Who would have thought?   Frankie Valli (who is still AMAZING at 76 years old) and The Four Seasons was one of my favorite shows of all time.  This could be because it felt more like going to see a musical than a concert, but I just adored the show.  The theatre where he played was gorgeous and half way through the show we look over at one of the balconies and see an older couple spontaneously slow dancing to one of his songs.  It was a touching, wish we could all have that kind of lasting love moments.

Frankie – apologies for my poor photography skills!

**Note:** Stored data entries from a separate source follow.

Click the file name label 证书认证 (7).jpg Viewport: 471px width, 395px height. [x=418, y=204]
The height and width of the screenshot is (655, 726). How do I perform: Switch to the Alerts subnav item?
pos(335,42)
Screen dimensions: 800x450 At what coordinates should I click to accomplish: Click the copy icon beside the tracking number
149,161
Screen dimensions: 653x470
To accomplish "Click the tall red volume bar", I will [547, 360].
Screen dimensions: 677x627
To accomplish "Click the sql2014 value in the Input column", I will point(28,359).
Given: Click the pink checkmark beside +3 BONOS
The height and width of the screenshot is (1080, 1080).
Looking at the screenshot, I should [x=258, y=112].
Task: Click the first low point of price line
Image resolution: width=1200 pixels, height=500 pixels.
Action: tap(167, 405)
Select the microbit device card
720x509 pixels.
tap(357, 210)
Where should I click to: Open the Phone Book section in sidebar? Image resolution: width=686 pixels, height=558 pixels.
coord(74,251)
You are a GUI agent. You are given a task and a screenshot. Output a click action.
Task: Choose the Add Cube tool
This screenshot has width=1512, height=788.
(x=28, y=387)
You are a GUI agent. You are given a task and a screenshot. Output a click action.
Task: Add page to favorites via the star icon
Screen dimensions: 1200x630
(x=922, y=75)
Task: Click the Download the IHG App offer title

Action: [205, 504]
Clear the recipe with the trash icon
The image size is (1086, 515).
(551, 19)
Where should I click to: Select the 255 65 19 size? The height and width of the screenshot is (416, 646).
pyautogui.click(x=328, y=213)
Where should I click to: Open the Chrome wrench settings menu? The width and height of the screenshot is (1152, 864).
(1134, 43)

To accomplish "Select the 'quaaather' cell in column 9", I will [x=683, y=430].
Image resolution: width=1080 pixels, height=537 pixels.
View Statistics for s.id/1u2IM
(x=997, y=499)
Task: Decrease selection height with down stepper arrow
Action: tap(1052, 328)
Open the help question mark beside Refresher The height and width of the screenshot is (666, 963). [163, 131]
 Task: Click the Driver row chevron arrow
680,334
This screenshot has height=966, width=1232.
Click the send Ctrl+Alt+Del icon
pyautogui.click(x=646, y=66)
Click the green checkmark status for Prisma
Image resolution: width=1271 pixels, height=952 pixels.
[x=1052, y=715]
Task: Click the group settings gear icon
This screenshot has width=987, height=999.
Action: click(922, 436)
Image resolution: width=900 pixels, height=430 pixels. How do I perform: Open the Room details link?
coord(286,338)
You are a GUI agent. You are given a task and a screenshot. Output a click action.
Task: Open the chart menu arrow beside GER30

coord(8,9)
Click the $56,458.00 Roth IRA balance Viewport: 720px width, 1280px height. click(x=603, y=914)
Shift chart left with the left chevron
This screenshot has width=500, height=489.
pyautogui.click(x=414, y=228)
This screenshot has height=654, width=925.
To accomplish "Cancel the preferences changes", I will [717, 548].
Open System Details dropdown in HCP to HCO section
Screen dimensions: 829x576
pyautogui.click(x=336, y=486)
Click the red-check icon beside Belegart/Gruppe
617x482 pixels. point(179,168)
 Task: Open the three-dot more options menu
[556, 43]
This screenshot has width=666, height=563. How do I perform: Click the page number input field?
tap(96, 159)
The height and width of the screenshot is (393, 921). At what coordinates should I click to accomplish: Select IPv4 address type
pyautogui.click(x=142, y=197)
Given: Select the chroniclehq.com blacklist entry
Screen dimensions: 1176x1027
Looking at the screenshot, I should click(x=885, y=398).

Anyways, with that show and a couple of other things that have been going on this week it has been busy!  I haven’t had time to go grocery shopping in weeks and there are basically just a few cans of beans and tomatoes lingering in my cupboard and not much else.  I looked in the freezer and found some frozen chicken breasts, so I knew exactly what I was going to make.  The recipe is from another one of my favorite food blogs, SkinnyTaste, it’s called Chicken Taco Chili.  The best thing about this site and the recipes is that they are healthy but so good.  The name doesn’t sound fancy but it always turns out so tasty.

You can put this in a taco, on rice, on a salad or eat it as chili.  Try this, you won’t be sorry.

Serves 10: about 200 calories per serving (1.25 cups each)

1.5 lb chicken breasts, uncooked

1 14.5 oz can tomato sauce

1 14.5 oz can pinto beans

1 14.5 oz can black beans

2 14.5 oz can Rotel (diced tomatoes with mild green chiles)

1 tbsp cumin

1 tbsp chili powder

10 oz frozen corn kernels – optional

1 packet taco seasoning, reduced sodium

Whatever toppings or serving choices you like – rice, lettuce, taco shells, chips, chargrilled tortillas (just throw a tortilla on a burner (electric) for five seconds on each side)

Combine all ingredients in slow cooker (with the exception of the toppings).  Cook over low heat for 8-10 hrs or high heat 5-6 hrs.